Reproduce exactly the entries from the "Instruction: Collapse the" line to the end. Skip all pictures.
Materials provided Block Start
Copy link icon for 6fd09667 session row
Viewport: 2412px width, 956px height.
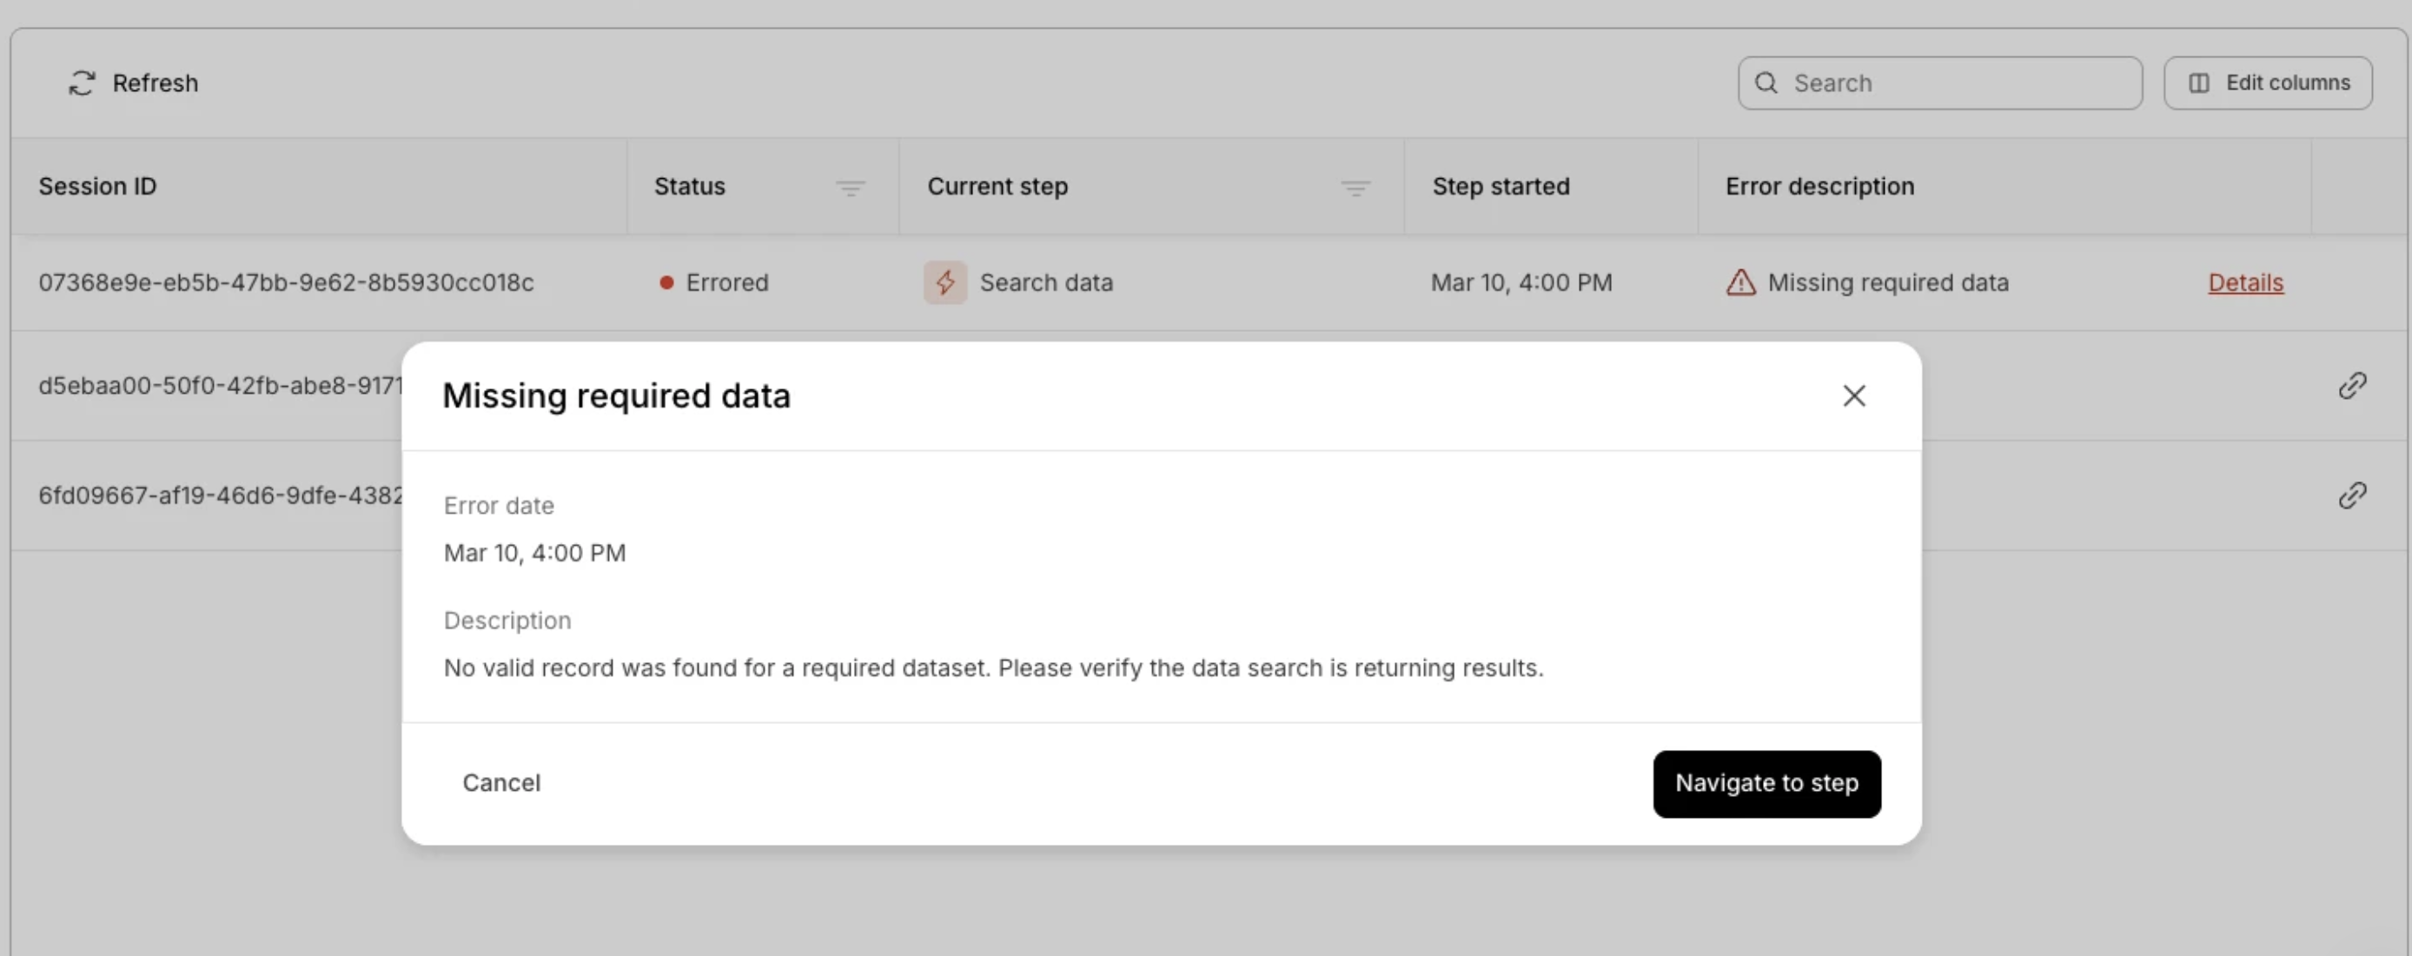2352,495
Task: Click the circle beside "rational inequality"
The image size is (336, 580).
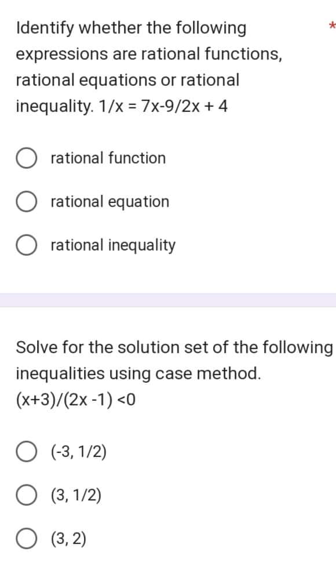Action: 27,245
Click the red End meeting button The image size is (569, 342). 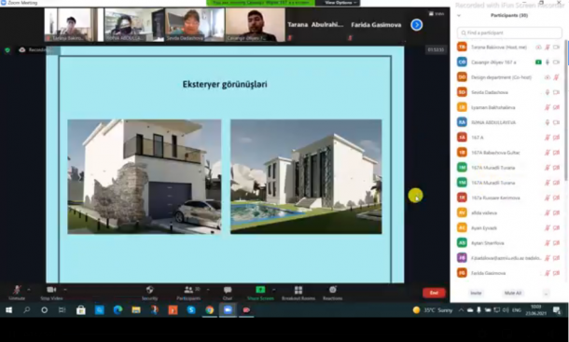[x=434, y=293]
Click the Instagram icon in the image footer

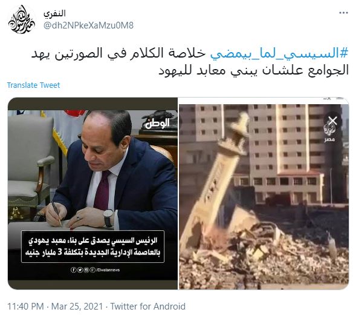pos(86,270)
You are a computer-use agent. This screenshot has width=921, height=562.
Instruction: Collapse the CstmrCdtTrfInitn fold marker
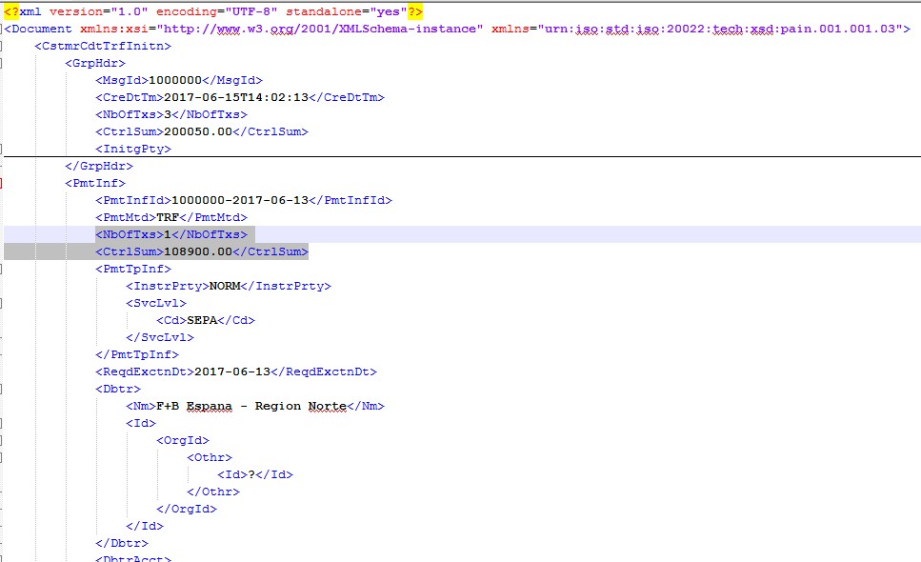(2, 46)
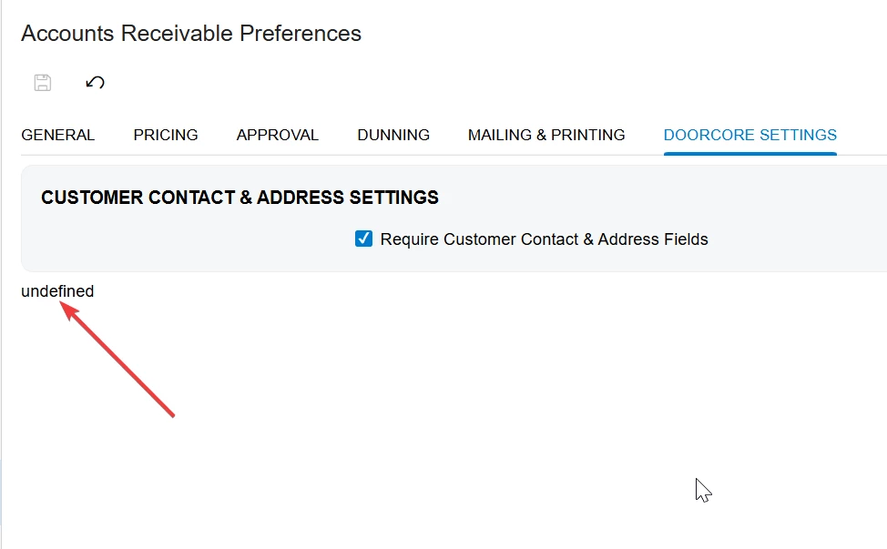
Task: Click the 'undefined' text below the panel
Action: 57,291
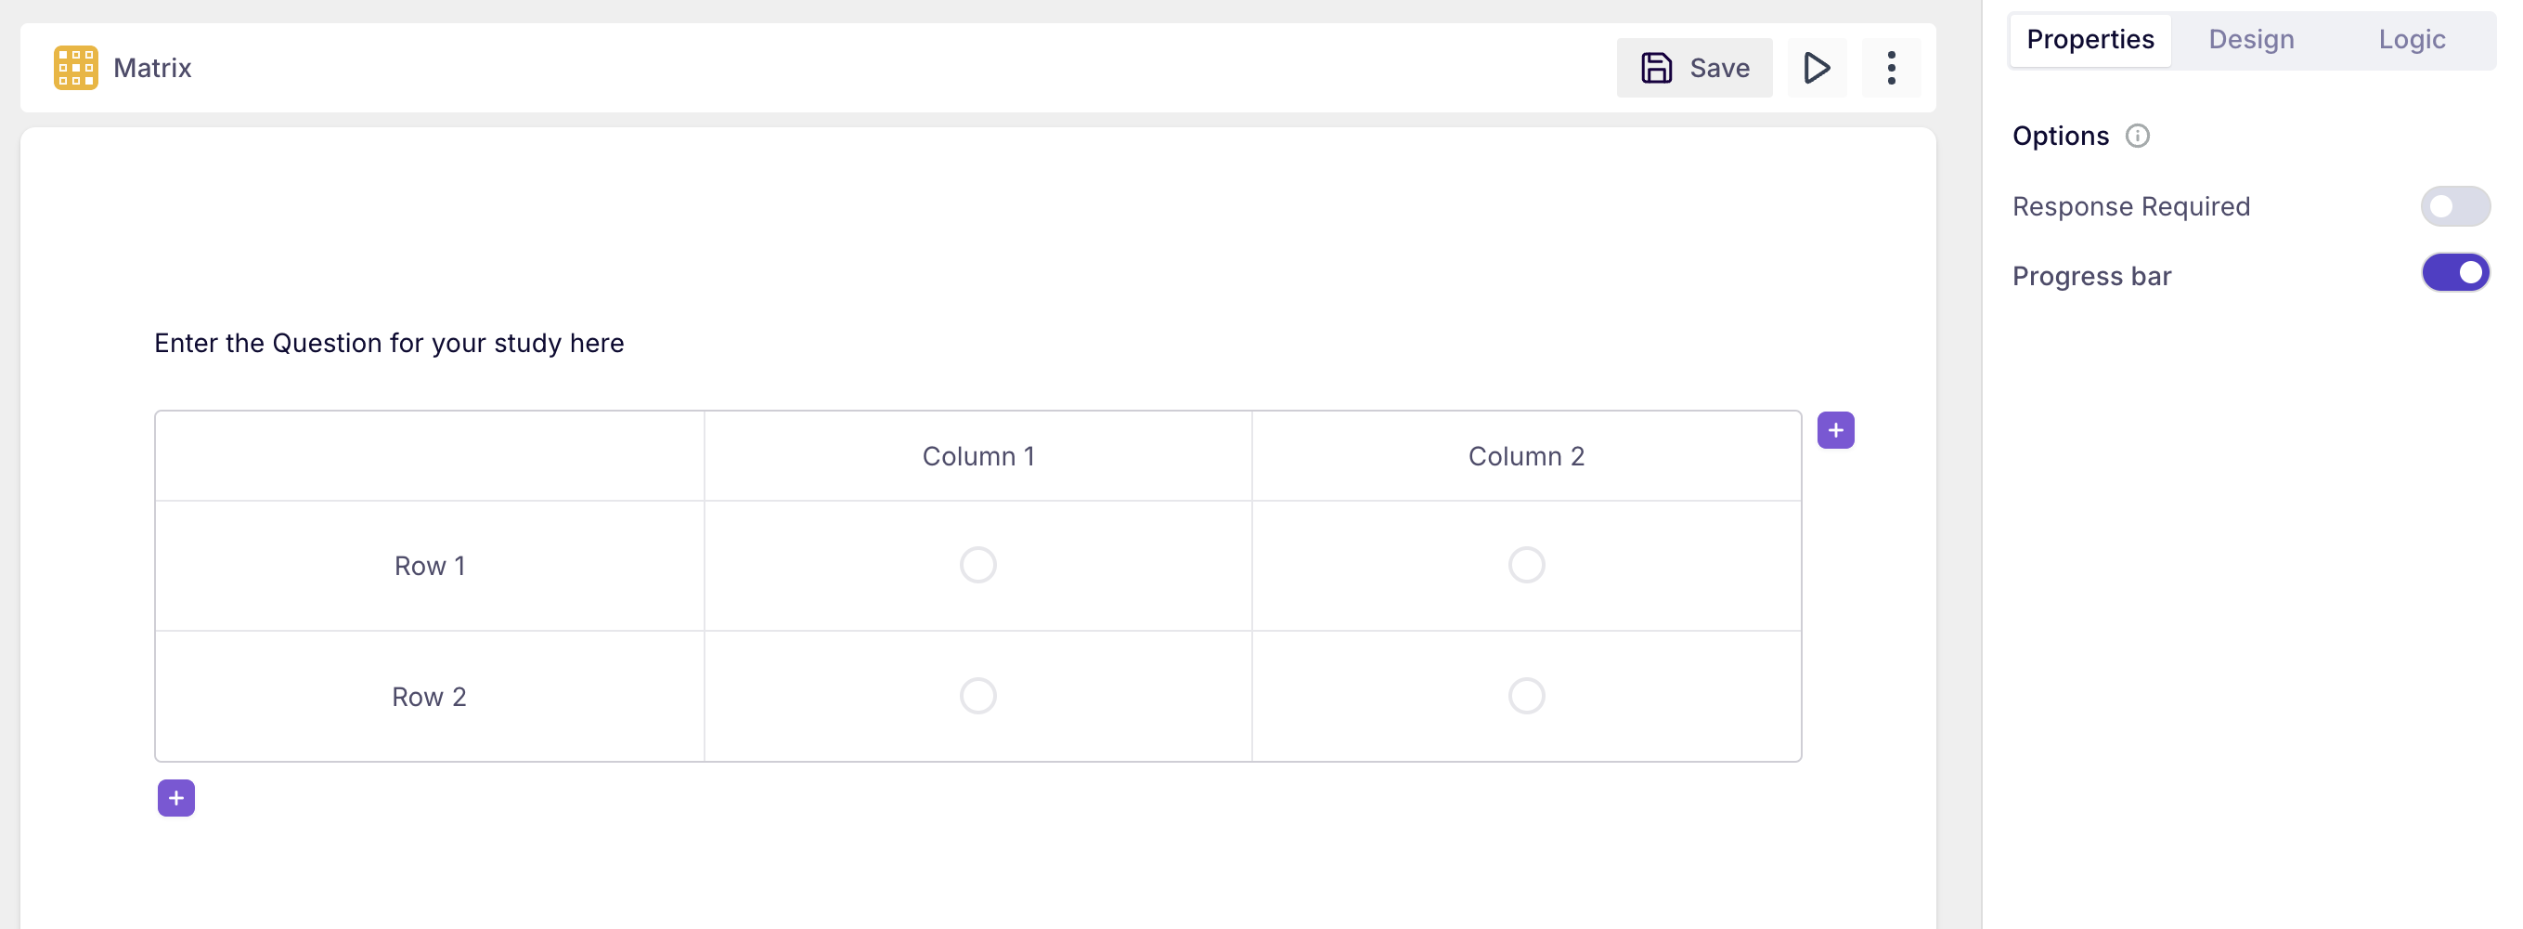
Materials provided Block End
> Answer area
Instruction: Collapse the CstmrCdtTrfInitn fold marker
(2, 46)
Task: Click the 'undefined' text below the panel
Action: 57,291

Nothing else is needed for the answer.